Yeedu High Availability
Yeedu High Availability Introduction
High Availability (HA) is a cornerstone of Yeedu’s architecture, ensuring uninterrupted service, fault tolerance, and operational resilience. This document outlines how Yeedu leverages cloud-native infrastructure, Kubernetes orchestration, and service-level redundancy to deliver enterprise-grade HA across all core components.
Overview
Yeedu is designed from the ground up with high availability in mind. All cloud and internal components are structured to maintain service continuity, enable automatic recovery, and deliver optimal performance during peak loads or unexpected failures.
Recovery Objectives
Recovery Time Objective (RTO)
Yeedu’s services are engineered to achieve an RTO of < 5 minutes for core services. Most services are configured with auto-healing policies that restart or replace failed pods in 2 to 5 seconds, ensuring near-zero downtime.

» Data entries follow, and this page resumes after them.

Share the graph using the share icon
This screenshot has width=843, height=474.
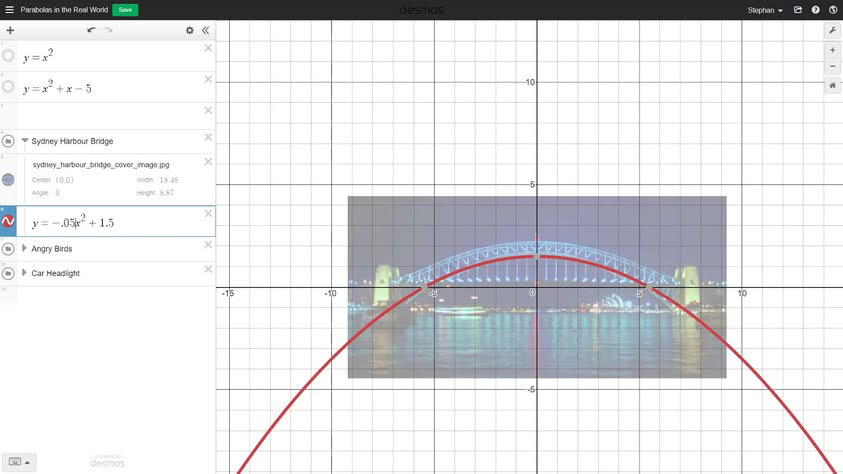(798, 10)
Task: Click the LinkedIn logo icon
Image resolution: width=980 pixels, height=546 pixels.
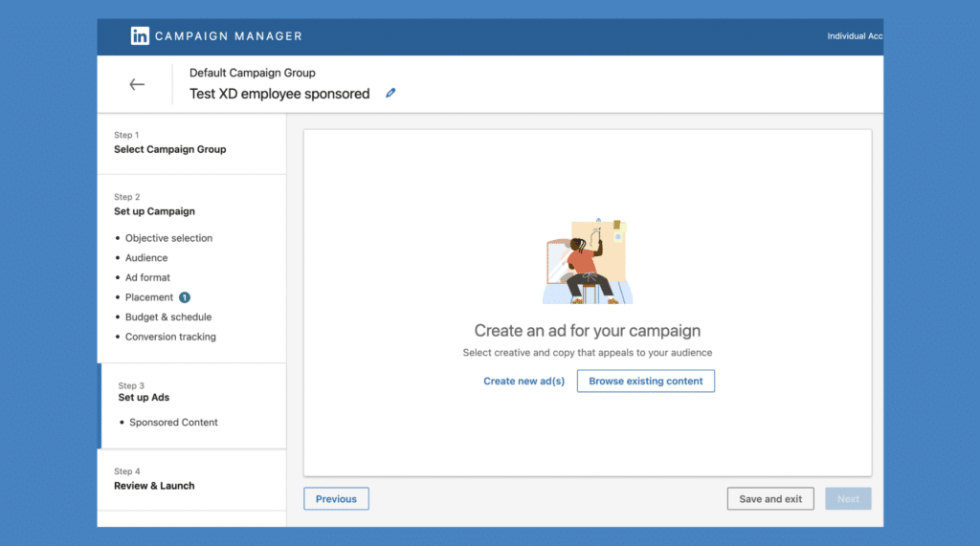Action: click(x=140, y=36)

Recovery Point Objective (RPO)
Yeedu targets an RPO of ≤ 10 seconds for critical data, thanks to its continuous log synchronization and frequent cache replication mechanisms.
Cloud Infrastructure Components
The foundational cloud infrastructure components that enable high availability for Yeedu services include:
Service | Description | HA Strategy |
---|---|---|
Postgres | Primary backend database | Uses 2 databases for high availability and failover. |
Object Storage | Persistent data lake for logs and jobs | Uses cloud-native HA object store. |
NFS | Shared file system across services | Mounted via HA-enabled network drives. |
Kubernetes | Cloud-hosted orchestration engine. All Yeedu services run on Kubernetes. | Built-in self-healing, auto-scaling, probing. |
Each of these components is set up in the cloud with high availability features enabled during resource provisioning.
Core Yeedu Internal Services
Yeedu’s high availability and distributed architecture are powered by the following key internal service components:
1. Log Synchronizer
- Purpose: Synchronizes application and platform logs to Object Storage every 10 seconds.
- HA Mechanism:
- Kubernetes Liveness and Readiness probes ensure service health.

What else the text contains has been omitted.